Estimating parameters of periodic signals that are sampled with just two levels (0/1) in magnitude

P. Carbone, J. Schoukens and A. Moschitta, Quick Estimation of Periodic Signal Parameters From 1-Bit Measurements, IEEE Transactions on Instrumentation and Measurement, vol. 69, no. 2, pp. 339-353, Feb. 2020, DOI: 10.1109/TIM.2019.2902023.

Estimation of periodic signals, based on quantized data, is a topic of general interest in the area of instrumentation and measurement. Although several methods are available, new applications require low-power, low-complexity, and adequate estimation accuracy. In this paper, we consider the simplest possible quantization, that is, binary quantization, and describe a technique to estimate the parameters of a sampled periodic signal, using a fast algorithm.

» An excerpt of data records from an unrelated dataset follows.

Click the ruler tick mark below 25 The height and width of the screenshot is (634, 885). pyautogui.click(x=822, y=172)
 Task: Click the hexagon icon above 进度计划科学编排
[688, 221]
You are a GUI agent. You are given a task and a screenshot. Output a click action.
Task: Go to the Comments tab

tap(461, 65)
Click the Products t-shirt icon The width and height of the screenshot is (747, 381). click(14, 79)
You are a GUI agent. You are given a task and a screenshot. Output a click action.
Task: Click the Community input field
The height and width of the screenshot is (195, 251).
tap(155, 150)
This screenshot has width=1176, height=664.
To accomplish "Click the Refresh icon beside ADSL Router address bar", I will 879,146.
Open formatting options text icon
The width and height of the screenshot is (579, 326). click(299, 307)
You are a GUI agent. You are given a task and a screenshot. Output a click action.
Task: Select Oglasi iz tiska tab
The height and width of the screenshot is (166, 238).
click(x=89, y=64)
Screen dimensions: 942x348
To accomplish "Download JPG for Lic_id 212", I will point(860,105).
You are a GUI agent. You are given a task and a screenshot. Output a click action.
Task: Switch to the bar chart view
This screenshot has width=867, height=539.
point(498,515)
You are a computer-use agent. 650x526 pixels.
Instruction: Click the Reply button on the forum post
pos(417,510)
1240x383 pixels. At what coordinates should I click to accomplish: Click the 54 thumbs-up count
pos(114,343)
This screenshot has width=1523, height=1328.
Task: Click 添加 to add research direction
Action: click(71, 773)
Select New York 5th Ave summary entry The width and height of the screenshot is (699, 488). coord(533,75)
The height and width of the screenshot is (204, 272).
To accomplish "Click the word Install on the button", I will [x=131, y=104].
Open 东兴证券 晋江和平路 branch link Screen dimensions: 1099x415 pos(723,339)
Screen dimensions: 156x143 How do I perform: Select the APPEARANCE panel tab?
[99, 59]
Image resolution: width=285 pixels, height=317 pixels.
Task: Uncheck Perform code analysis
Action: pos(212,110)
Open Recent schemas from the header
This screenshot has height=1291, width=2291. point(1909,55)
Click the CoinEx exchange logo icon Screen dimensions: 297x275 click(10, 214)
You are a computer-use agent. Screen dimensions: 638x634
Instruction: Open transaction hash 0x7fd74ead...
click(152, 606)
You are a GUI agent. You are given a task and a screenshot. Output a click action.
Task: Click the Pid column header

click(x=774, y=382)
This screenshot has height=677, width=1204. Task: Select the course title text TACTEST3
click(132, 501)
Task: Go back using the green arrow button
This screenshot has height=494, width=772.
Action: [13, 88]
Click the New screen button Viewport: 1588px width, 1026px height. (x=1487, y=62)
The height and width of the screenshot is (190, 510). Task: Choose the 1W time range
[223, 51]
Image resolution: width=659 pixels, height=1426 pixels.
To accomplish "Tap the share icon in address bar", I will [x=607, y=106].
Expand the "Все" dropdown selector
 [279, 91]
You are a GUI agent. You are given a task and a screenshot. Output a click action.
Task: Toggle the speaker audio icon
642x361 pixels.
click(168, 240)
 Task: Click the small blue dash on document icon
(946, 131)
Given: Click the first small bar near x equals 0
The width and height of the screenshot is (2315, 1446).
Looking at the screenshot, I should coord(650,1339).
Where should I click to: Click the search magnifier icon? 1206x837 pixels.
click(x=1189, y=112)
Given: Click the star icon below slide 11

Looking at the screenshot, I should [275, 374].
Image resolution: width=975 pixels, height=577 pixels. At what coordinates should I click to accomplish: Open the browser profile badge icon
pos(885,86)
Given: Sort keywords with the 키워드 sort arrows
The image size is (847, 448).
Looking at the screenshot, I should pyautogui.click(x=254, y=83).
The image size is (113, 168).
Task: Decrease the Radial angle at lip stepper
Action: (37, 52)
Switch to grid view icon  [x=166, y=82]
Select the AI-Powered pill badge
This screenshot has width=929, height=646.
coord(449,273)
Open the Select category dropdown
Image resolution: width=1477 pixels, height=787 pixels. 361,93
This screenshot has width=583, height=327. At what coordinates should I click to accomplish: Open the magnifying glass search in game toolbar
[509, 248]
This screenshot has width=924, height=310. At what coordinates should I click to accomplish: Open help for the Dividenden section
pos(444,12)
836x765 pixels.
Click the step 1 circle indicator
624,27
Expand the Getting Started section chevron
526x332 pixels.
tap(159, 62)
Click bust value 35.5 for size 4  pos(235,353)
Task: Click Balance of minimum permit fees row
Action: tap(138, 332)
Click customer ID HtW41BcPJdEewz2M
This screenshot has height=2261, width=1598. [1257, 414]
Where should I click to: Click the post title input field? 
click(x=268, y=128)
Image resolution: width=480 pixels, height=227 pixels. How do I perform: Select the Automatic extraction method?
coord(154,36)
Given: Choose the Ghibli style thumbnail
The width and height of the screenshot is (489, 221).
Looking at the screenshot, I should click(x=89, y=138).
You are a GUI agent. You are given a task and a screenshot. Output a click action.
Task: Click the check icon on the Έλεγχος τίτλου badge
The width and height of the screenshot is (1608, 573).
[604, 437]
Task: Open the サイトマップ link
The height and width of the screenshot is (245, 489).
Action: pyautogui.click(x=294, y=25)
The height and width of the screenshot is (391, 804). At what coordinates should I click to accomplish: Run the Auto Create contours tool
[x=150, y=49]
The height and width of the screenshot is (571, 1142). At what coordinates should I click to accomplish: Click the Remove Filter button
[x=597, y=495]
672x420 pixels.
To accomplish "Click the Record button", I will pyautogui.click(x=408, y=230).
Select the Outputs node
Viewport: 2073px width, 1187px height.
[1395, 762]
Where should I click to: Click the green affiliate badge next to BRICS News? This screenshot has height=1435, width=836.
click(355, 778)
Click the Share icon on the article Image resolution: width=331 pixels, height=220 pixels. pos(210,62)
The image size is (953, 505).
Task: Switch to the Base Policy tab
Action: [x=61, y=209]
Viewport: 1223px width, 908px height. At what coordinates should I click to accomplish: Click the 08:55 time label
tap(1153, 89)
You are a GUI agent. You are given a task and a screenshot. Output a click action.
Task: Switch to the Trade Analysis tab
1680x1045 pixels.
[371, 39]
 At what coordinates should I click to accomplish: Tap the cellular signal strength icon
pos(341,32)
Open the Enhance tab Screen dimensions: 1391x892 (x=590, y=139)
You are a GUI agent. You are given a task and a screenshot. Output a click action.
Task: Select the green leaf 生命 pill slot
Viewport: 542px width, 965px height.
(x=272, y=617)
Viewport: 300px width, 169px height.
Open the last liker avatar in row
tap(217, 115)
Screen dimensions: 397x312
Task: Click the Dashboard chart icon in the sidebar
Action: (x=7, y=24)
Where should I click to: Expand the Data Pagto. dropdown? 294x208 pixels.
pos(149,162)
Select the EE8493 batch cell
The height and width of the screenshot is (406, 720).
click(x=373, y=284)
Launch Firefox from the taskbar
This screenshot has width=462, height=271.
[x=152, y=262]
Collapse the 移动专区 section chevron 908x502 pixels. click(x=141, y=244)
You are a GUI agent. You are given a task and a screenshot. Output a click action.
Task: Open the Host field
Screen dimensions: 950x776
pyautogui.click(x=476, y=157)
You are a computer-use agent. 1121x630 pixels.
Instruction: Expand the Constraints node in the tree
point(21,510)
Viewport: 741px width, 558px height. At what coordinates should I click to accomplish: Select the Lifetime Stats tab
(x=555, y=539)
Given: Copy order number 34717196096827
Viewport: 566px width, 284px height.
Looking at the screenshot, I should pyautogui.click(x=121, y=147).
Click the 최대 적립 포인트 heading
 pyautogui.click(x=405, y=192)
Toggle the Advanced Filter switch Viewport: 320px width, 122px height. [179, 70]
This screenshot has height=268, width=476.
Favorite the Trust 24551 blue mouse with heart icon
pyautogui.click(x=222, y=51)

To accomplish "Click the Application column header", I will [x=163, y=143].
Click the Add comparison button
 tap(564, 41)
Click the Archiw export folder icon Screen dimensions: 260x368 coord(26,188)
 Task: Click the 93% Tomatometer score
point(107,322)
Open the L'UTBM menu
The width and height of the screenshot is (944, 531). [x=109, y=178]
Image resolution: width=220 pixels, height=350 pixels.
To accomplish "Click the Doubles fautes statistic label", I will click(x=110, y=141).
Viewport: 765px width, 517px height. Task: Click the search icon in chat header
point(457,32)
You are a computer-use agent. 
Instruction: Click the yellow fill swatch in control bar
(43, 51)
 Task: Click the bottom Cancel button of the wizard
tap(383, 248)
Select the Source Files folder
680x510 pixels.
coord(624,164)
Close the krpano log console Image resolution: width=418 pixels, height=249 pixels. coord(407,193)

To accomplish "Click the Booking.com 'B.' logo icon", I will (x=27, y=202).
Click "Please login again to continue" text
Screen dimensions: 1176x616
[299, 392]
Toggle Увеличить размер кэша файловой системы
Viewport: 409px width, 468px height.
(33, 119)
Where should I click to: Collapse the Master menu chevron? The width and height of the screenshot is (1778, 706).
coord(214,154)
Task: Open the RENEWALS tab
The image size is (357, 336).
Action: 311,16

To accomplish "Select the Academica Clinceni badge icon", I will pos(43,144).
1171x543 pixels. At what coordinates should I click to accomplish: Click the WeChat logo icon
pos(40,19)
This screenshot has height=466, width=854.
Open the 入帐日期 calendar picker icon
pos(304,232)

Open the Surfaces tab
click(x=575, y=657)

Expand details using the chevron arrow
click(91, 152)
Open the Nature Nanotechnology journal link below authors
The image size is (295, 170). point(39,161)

By neglecting the possibility that the sampling process is triggered by some signal-derived event, sampling is assumed to be asynchronous, that is, the ratio between the signal and the sampling periods is defined to be an irrational number. To preserve enough information at the quantizer output, additive Gaussian input noise is assumed as the information encoding mechanism. With respect to the published techniques addressing the same problem, the proposed approach does not rely on the numerical estimation of the maximum likelihood function but provides solutions that are very close to this estimate. At the same time, since the main estimator is based on matrix inversion, it proves to be less time-consuming than the numerical maximization of the likelihood function, especially when solving problems with a large number of parameters. The estimation procedure is described in detail and validated using both simulation and experimental results. The estimator performance limitations are also highlighted.